Epistle of Ignatius to the Trallians, Chapter 6 - Abstain from the Poison of Heretics

 

Alexander Roberts & James Donaldson, eds., Ante-Nicene Fathers, 10 vols [?], [Peabody, MA: Hendrickson Publishers, 1994], 1:68.)

 

Ignatius: AD 30-107.

 

I therefore, yet not I, but the love of Jesus Christ, entreat you that ye use Christian nourishment only, and abstain from herbage of a different kind; I mean heresy. For those [that are given to this] mix up Jesus Christ with their own poison, speaking things which are unworthy of credit, like those who administer a deadly drug in sweet wine, which he who is ignorant of does greedily take, with a fatal pleasure, leading to his own death.

 

I therefore, yet not I, but the love of Jesus Christ, "entreat you that ye all speak the same thing, and that there be no divisions among you; but that ye be perfectly joined together in the same mind, and in the same judgment." For there are some vain talkers and deceivers, not Christians, but Christ-betrayers, bearing about the name of Christ in deceit, and "corrupting the word" of the Gospel; while they intermix the poison of their deceit with their persuasive talk, as if they mingled aconite with sweet wine, that so he who drinks, being deceived in his taste by the very great sweetness of the draught, may incautiously meet with his death. One of the ancients gives us this advice, "Let no man be called good who mixes good with evil."

 

For they speak of Christ, not that they may preach Christ, but that they may reject Christ; and they speak of the law, not that they may establish the law, but that they may proclaim things contrary to it. For they alienate Christ from the Father, and the law from Christ. They also calumniate His being born of the Virgin; they are ashamed of His cross; they deny His passion; and they do not believe His resurrection. They introduce God as a Being unknown; they suppose Christ to be unbegotten; and as to the Spirit, they do not admit that He exists. Some of them say that the Son is a mere man, and that the Father, Son, and Holy Ghost are but the same person, and that the creation is the work of God, not by Christ, but by some other strange power.

 

Collected Works of Hugh Nibley, Vol.3, Ch.7, p.54 - p.55.

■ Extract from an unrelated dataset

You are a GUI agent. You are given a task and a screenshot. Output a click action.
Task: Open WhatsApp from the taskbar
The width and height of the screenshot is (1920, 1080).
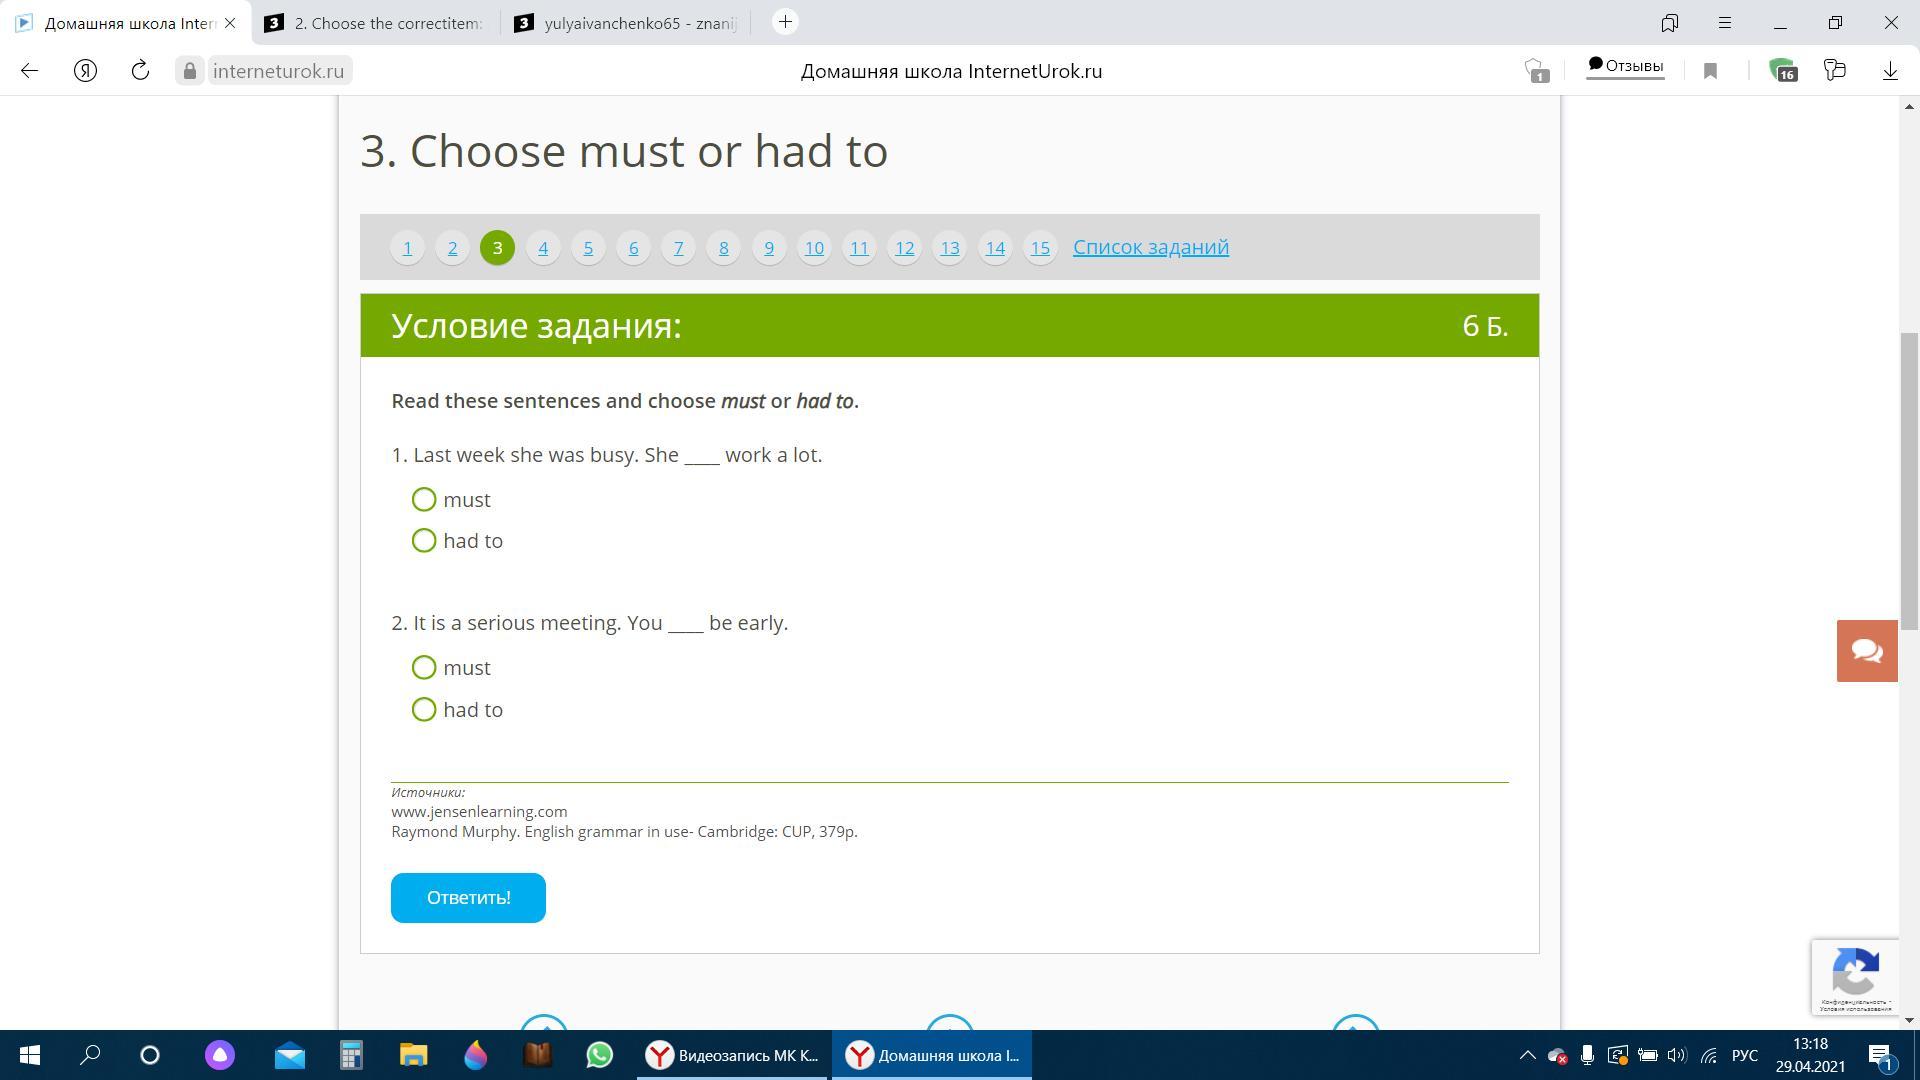pos(599,1055)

The thought that the Apostles might be searching for God is simply laughable. Yet that was one of the first danger signals to appear in the church-the predicted activity of those intellectuals who would be "ever seeking and never coming to a knowledge of the truth." Already, at the end of the first century, Ignatius of Antioch writes to the Trallians: "There are some Christ-betrayers, bearing about the name of Christ in deceit, and corrupting the word of the Gospel. . . . They do not believe in his resurrection. They introduce God as being unknown." And to the Smyrnaens he says: "Do ye, therefore, mark those who preach other doctrines, how they affirm that the Father of Christ cannot be known." The great crime of the heretics in general, according to the Apostolic Constitutions, is "that they blaspheme God by saying that he is unknowable and not the Father of Christ . . . but is indescribable, unutterable, unnamable, self-begotten.

 

We, the sons of God [it is supposed to be the Apostles speaking] declare that there is one God alone, the Lord of the law and the prophets, the creator of things that are, the Father of Christ, not self-caused and self-begotten, as the Gnostics say, but everlasting and without beginning, dwelling in inaccessible light. He is not two or three or many, but one eternally, not unknown or unnamed but proclaimed through the Law and the Prophets." Irenaeus' first charge against the Gnostics is that "they say the Father cannot be known."